> _Task requirements_: Restate word for word the span that opens with the line containing "Screen dimensions: 1279x583" and closes with the final line of the data; give only those lines.

(Stored data entries)
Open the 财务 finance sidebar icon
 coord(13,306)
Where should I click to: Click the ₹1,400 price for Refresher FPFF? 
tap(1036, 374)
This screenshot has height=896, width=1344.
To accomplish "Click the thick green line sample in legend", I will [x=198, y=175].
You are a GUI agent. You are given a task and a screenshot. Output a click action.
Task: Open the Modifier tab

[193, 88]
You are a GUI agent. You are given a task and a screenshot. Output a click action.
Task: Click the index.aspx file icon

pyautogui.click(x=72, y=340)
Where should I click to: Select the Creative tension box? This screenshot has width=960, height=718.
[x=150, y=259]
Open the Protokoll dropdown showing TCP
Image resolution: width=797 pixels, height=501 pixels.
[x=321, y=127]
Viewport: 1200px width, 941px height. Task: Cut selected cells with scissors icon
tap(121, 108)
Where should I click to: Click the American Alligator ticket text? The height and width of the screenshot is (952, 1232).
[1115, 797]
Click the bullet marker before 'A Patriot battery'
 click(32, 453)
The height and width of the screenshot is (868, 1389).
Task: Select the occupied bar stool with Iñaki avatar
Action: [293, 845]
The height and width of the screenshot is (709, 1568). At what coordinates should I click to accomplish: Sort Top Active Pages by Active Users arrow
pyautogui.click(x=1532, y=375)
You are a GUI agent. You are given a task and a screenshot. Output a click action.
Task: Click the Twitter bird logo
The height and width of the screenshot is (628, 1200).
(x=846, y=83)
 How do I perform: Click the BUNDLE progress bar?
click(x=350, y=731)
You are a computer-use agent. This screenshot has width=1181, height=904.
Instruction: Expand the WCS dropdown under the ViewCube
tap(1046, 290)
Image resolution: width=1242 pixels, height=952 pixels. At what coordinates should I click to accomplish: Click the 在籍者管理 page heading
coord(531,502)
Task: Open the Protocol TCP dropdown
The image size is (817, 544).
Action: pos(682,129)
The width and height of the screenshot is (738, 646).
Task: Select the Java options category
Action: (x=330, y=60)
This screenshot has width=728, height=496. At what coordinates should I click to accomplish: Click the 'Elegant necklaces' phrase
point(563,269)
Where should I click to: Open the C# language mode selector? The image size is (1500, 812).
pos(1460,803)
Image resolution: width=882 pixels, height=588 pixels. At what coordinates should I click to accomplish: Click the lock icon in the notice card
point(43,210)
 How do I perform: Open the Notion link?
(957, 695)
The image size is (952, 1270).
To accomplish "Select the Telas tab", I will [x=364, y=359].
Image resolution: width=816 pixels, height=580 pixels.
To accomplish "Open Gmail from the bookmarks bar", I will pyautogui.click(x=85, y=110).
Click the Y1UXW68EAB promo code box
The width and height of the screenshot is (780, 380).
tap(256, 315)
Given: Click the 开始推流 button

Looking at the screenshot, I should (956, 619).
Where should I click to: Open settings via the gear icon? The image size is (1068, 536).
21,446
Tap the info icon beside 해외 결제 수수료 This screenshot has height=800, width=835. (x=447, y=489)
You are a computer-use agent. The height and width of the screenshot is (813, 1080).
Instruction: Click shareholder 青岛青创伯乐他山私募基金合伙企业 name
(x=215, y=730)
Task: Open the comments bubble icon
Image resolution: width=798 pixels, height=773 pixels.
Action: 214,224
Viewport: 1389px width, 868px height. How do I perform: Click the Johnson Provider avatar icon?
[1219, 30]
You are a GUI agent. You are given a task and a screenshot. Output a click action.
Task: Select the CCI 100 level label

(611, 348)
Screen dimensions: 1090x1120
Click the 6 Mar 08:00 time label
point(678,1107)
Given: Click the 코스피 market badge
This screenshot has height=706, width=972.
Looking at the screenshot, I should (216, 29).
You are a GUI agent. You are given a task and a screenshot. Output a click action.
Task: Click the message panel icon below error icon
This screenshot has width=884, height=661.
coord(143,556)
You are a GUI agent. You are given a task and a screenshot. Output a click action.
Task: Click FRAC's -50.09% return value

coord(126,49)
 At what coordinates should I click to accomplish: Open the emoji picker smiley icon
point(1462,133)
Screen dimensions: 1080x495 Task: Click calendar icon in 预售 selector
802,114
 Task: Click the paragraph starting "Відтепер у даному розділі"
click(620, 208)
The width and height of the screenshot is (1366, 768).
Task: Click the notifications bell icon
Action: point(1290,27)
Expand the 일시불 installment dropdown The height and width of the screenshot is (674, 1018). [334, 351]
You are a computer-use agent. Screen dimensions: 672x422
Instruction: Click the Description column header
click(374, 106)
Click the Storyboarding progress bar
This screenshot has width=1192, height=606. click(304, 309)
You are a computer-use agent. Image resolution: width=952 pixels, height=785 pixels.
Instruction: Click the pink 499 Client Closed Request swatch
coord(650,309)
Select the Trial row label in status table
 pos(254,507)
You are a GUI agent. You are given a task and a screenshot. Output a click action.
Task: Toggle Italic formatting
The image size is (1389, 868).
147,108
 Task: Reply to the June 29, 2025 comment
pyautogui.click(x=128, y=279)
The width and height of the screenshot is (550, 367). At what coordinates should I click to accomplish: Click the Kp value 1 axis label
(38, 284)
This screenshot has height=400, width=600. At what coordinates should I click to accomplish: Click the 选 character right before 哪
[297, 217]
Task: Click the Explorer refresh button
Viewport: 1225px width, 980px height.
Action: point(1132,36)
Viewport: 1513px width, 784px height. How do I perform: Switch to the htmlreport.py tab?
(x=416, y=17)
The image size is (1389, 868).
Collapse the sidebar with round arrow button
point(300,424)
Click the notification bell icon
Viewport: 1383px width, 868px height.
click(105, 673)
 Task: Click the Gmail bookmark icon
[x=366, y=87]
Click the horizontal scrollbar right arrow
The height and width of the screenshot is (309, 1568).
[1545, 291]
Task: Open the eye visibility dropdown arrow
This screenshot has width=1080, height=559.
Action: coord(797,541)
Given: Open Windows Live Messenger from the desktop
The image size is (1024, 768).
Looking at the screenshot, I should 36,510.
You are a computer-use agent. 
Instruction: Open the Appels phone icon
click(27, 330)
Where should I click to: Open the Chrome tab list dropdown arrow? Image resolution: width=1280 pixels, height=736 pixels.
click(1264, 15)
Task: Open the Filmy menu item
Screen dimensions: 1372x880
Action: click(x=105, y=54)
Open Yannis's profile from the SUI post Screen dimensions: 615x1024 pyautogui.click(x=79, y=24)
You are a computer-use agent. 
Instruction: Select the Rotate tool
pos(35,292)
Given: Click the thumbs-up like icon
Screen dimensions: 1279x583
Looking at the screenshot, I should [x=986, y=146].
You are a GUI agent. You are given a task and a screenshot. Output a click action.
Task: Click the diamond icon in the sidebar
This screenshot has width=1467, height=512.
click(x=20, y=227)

> _Exercise response_:
Screen dimensions: 1279x583
Looking at the screenshot, I should [x=986, y=146].
You are a GUI agent. You are given a task and a screenshot. Output a click action.
Task: Click the diamond icon in the sidebar
This screenshot has width=1467, height=512.
click(x=20, y=227)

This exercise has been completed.